A huge spaceship orbits the planet Saturn; within, it is planned that a mission to one of its moons should send a new experiment to the two person crew there. The craft is ready for launch, but it's not the right captain who takes his place inside, it's Benson (Harvey Keitel) who has just murdered the captain who was supposed to go to the moon by sending his body out into space. The craft sets out and journeys through Saturn's rings, eventually landing to be met by Major Adam (Kirk Douglas) and his partner Alex (Farrah Fawcett) who run the hydroponics system there. However, the imposter captain has other ideas that go beyond simple food production, ideas which involve the canister he has brought with him...
Have a look at that opening shot of Saturn 3. Does it look familiar? A vast spacehip soaring overhead on course for a massive planet?

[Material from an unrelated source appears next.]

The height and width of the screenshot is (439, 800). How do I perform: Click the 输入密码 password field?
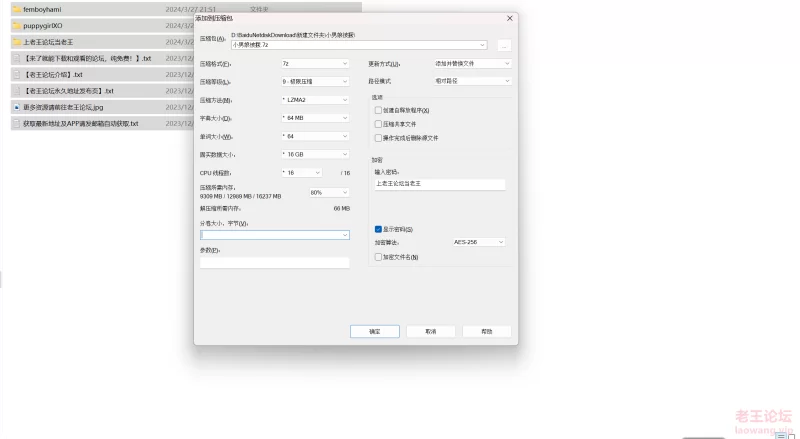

Well, get those thoughts of Star Wars out of your head right now, no this one is more lilke Alien with a robot. This glossy but underwhelming science fiction was scripted by Martin Amis of all people, and underwent its fair share of production troubles. Chief among those was the firing of its original director and story deviser John Barry, better known as the production designer on, yes, Star Wars and not to be mistaken with the composer; he had differences of opinion with producer Stanley Donen and it was Donen who took the reins when he left. Donen seems a strange choice for this type of thing, and there are no song and dance numbers for him to show off his talents.
Not that some singing and dancing wouldn't have brightened the film up because despite being filmed on expensive, shiny sets and boasting fairly impressive special effects it has pretentions to be taken seriously as adult science fiction. This means a little nudity - not only do we get to see Farrah starkers, but sadly Kirk also - and violence, along with an underdeveloped train of thought about machines taking on the personality of their inventors. What's in the canister? It's a big jar of human brain tissue, all the better for making a robot reason like a human, and the captain builds a very tall and gleaming android to house it.
We know this will end in tears because we've seen the captain is a psychopath, as is obvious by the way he talks in an emotionless drone (Keitel refused to dub his lines so is revoiced by another actor), demands to use Alex's body and greets the station's pet dog by picking it up and looking straight at its arse. He also has a little socket in the back of his neck, so when the robot, now named Hector, proves a slow learner he plugs himself into the machine and lets it share some of his knowledge. Bad idea: Hector may only have clumsily crushed a tumbler before, but now he is lusting after Alex in the same way that the captain does, and is a sore loser at chess. Predictably, Hector is about to gain the upper hand and start running the show the way he wants it to be run.
There's a lot to be ridiculed about Saturn 3. Marvel at the way Douglas is determined to show he's every bit the strutting action hero equivalent of a man half his age - how many times do we have to watch him exercise? Fawcett was just coming to the end of her phase as the next big thing in the movies, a phase sabotaged by some terrible films like this one where her role is pretty much decorative and not exactly a strain on her talents. After Star Wars and Alien were released, studios decided to cash in on making their own sci fi epics, but few really took off, and this effort must be regarded as one of the ones that refused to fly. It just about gets by as a standard thriller in space, but no more than that, and it is an undemanding watch at best. Music by Elmer Bernstein.